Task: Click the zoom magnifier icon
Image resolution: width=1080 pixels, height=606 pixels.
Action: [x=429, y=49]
###
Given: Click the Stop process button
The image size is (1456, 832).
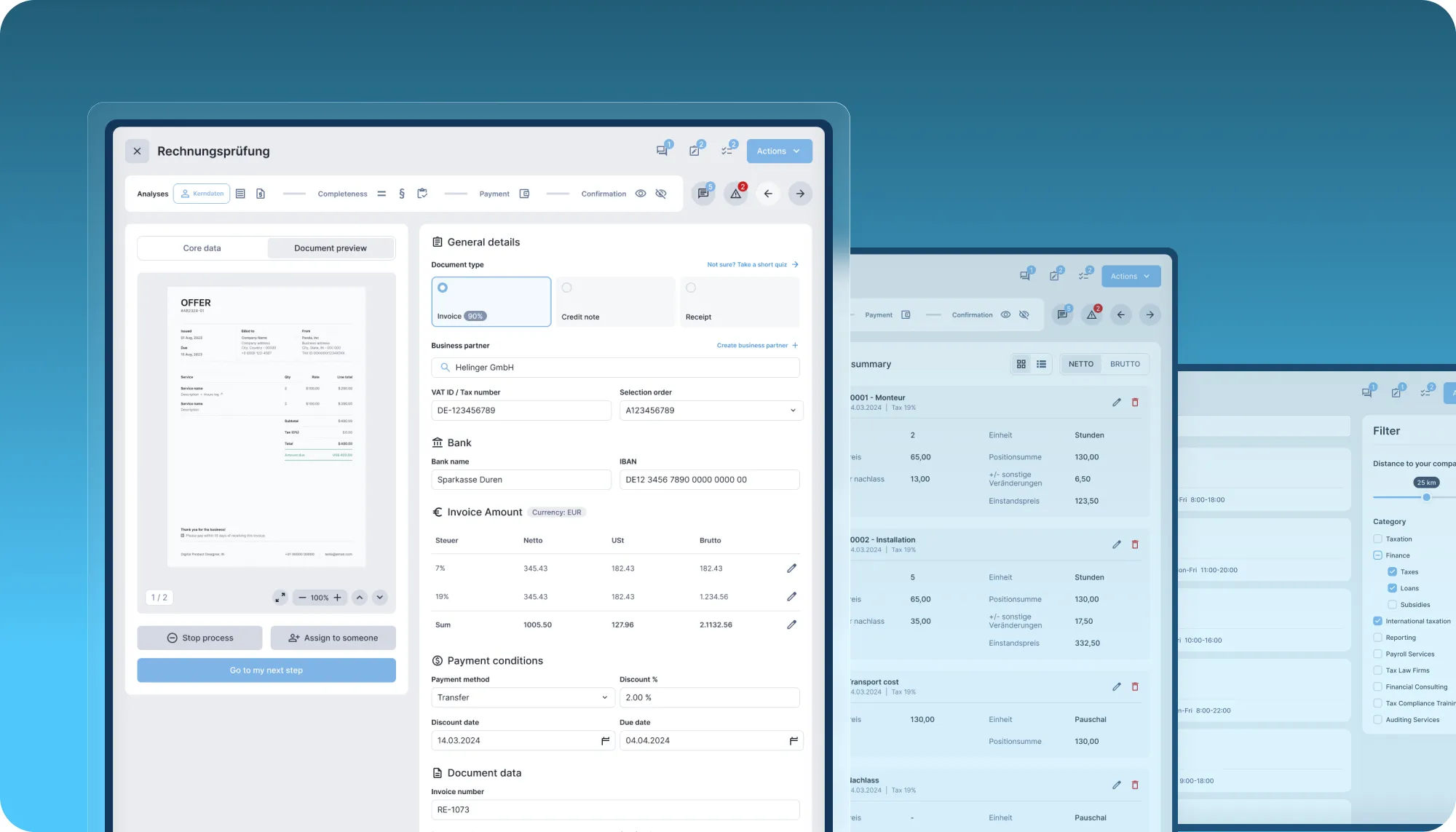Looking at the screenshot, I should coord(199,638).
###
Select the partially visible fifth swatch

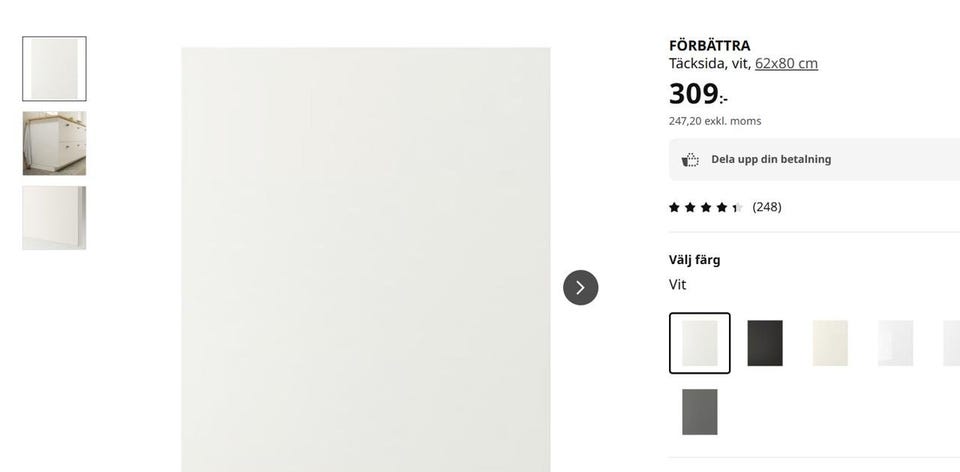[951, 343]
###
CONSEGNA = Ricopia senza alcuna modifica la parte dei dati che si apre con la riga contenente "Task: Click the zoom magnifier icon" e si chiude con la riga contenente "Action: [x=429, y=49]", comprese entrambe.

RISPOSTA =
Task: Click the zoom magnifier icon
Image resolution: width=1080 pixels, height=606 pixels.
Action: [x=429, y=49]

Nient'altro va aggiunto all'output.